16 comments on “It’s Not All About the Hero

  1. You are very right, when I think about characters I love, it is usually supporting characters. I think, as you say, because they haven’t got the weight of having to carry the story on them, they can be more fun, have unique qualities. They are easier to read and sometimes a lot more relatable.

    I think of Charlotte, from Pride and Prejudice, she is really relatable too. Not exactly fun or anything, but she feels real, especially in that world. She’s just trying to get by with what life has dealt her, she doesn’t have the luxury of being a main love interest and waiting for Darcy to pop up! 😀

  2. The protagonist is just as important. Batman would be pretty boring without the Joker and who would Roland Deschain be in ‘The Dark Tower’ without chasing the ‘Man in Black’. Great post.

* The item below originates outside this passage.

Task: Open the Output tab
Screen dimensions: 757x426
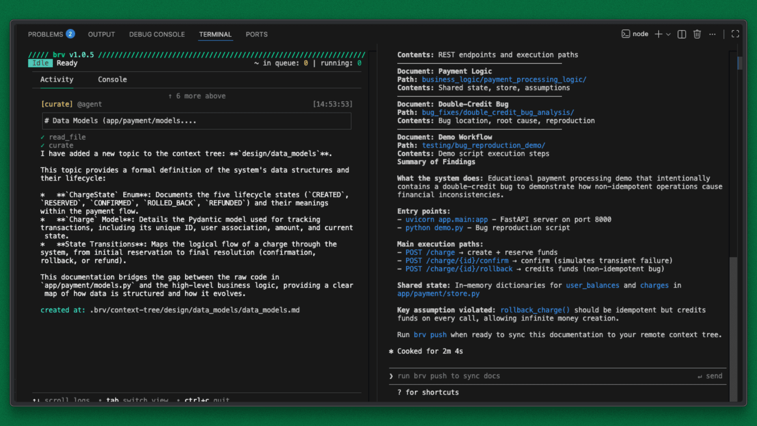Action: pyautogui.click(x=101, y=34)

  3. I completely agree with your observations. That’s why we love, and need, a good side-kick. Even thinking about the way we write; we introduce characters to introduce a theme, highlight a point we’re trying to make, create friction, etc. Without those people there wouldn’t be a story and the way they affect the hero/heroine is what makes them real for us.

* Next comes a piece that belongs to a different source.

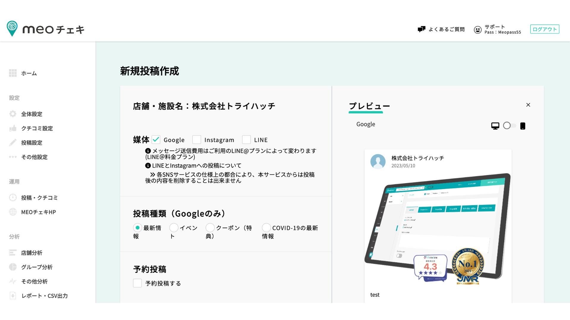Viewport: 570px width, 320px height.
Task: Enable the Instagram media checkbox
Action: pos(197,140)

    As for the supporting characters there are just too many to name! Even when I think of heroes who generally ‘go it alone’ there are always characters I love that help them along the way. Take Jack Reacher for example; he wanders from place to place solving problems (kind of like The Incredible Hulk), but in each new place there are characters who challenge him, make him feel and show us a side of him that wasn’t there before. It’s similar to Odd Thomas too. Apart from the spirit of Elvis in the earlier books, and Stormy (his one true love), there are those stand-out characters that support his journey. We couldn’t enjoy the adventure without them.

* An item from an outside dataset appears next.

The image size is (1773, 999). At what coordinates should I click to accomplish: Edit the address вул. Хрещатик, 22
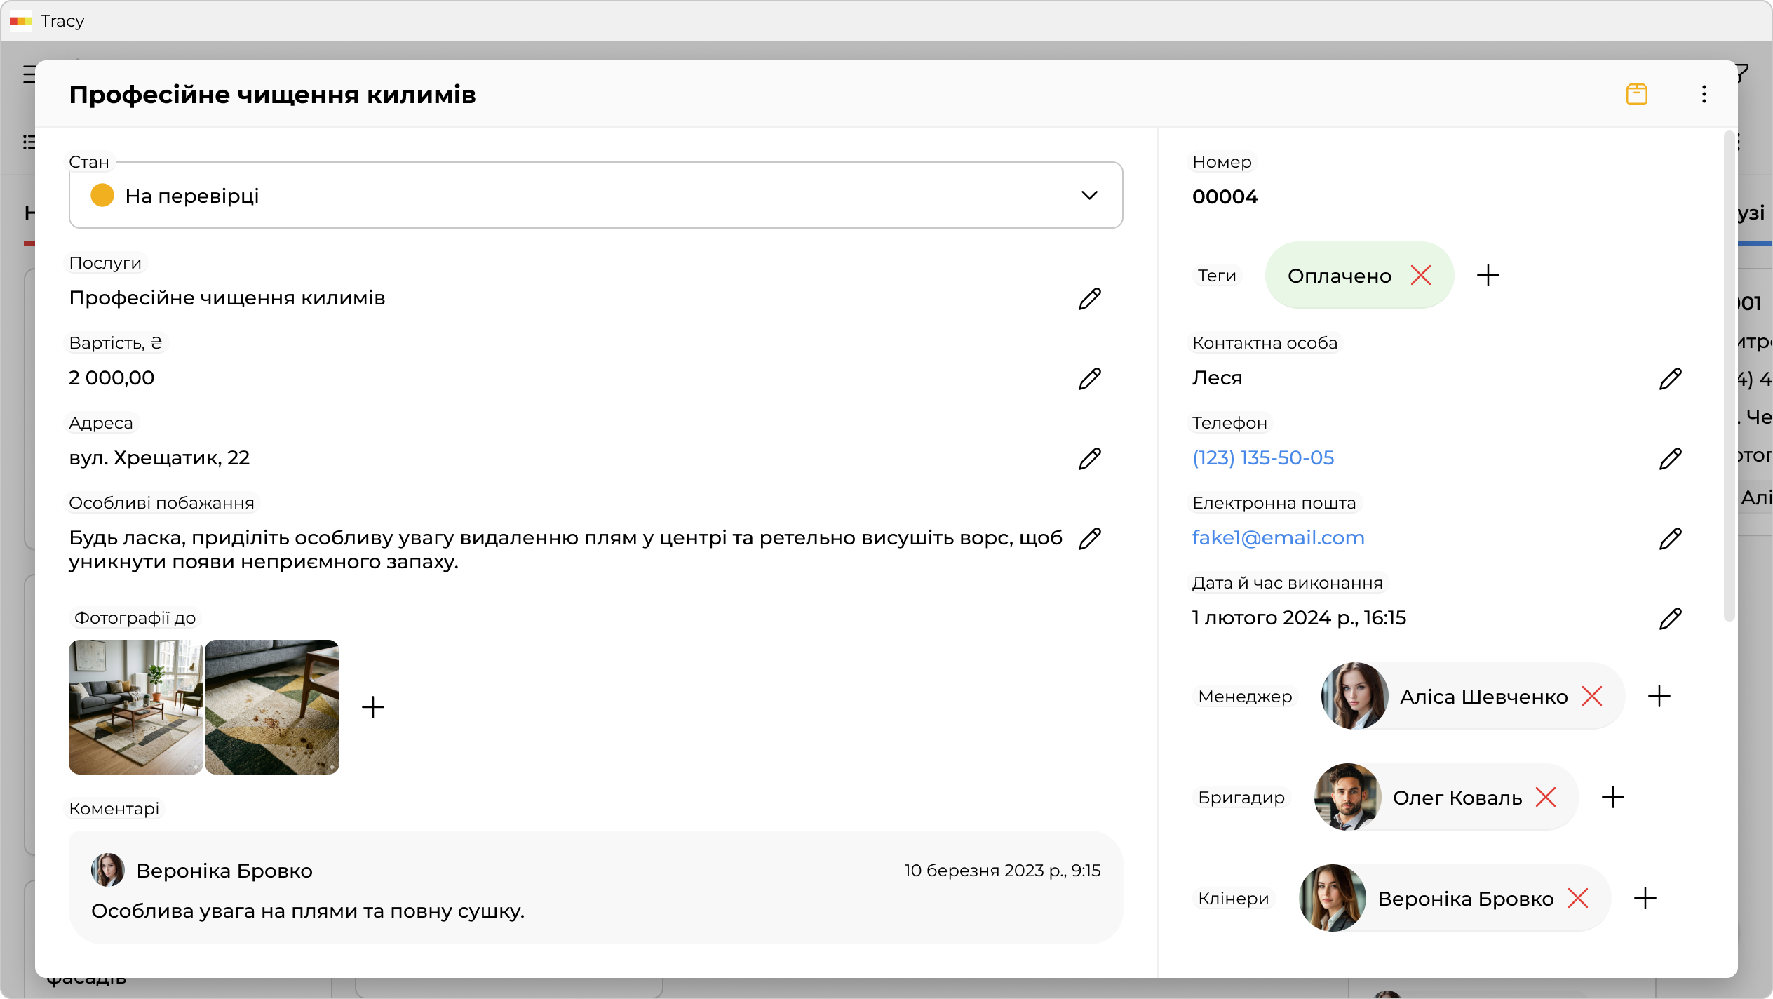(x=1089, y=459)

    You know me, I could talk a subject to death, so I’ll stop there! It was an interesting post, and it got the old brain cells working 🙂

    • Some great examples there and you’re absolutely right; it’s the supporting characters that often highlight the important elements of the hero/heroine and make them whole. Without them, showing personality traits, how they handle situations and the creation of conflict would all feel forced. I suppose it’s like a book is a person; the main character forms the eyes we use to see but the supporting characters are the legs we need to stand and move forward.

      Thanks for sharing your thoughts 🙂

      • Okay, maybe I should have said ‘until they wished it were dead!’ 😉 A kind of polite ‘put a cork in it’. I can talk about an interesting subject for many and hour, but not everyone wants to listen. Thankfully Callum has a store of patience which never runs dry!

        • Discussion and debate are what help us all to learn and broaden our own spectrum of thought. I’m always happy to listen to what you have to say on anything literature based; your opinions are heartfelt and interesting 🙂

  4. Much of the hero’s character shines through in his or her interaction with supporting characters. I think that supporting characters tend to be more realistic and sympathetic because they do not carry the burden of being models of “greatness” or “vileness”.